Singapur, 30 may (EFE).- Corea del Sur y Japón insistieron hoy en que el Consejo de Seguridad de Naciones Unidas debe responder con acciones a las ambiciones nucleares de Corea del Norte, después de que efectuara su segundo ensayo atómico esta semana.

Así lo expresaron los ministros de Defensa de Japón, Yasukazu Hamada, y de Corea del Sur, Lee Sang-hee, en Singapur, donde participan en la conferencia asiática de seguridad.

El titular surcoreano, Lee Sang-hee, dijo que Seúl quiere resolver el problema de manera pacífica pero consideró que la ONU y la comunidad internacional deben tomar "acciones" para que las pruebas norcoreanas no queden impunes.

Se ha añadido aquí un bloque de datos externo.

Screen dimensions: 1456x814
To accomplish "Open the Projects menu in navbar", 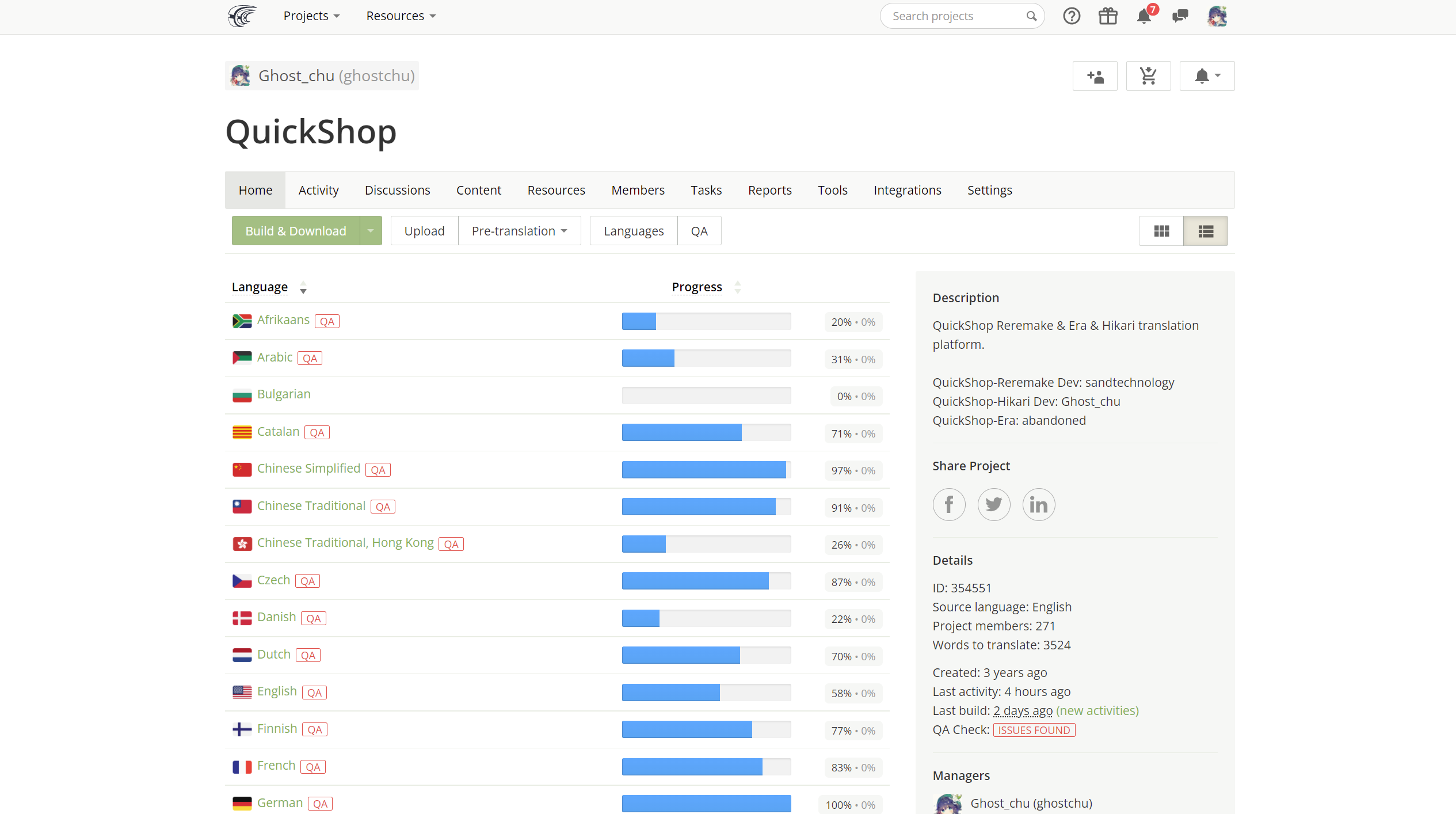I will pyautogui.click(x=311, y=16).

Lee, quien evitó usar la palabra "sanción", reiteró que su Gobierno trabajará siempre en el marco de las conversaciones a seis bandas junto a China, Estados Unidos, Rusia, Japón y Corea del Norte.

Su colega nipón, Yasukazu Hamada, calificó el último ensayo nuclear del régimen de Pyongyang y los posteriores lanzamientos de misiles de "grave amenaza a la seguridad de toda la comunidad internacional".

Yasukazu expresó su confianza en que el Consejo de Seguridad aprobará pronto sanciones porque el ensayo nuclear incumple la resolución 1718 de ese organismo, que prohíbe cualquier prueba atómica o de misiles en la península coreana.

Los gobiernos japonés y surcoreano ya había pedido la intervención del Consejo de Seguridad el lunes pasada, durante la reunión de ministros de Asuntos Exteriores del foro Asia-Europa (ASEM) que se celebró en Hanoi.

Por su parte, el secretario de Defensa de Estados Unidos, Robert Gates, anunció hoy, en la misma conferencia de seguridad, que EEUU responderá si las ambiciones nucleares del régimen norcoreano suponen un riesgo para América o sus socios en Asia, mientras China pidió calma a las partes implicadas.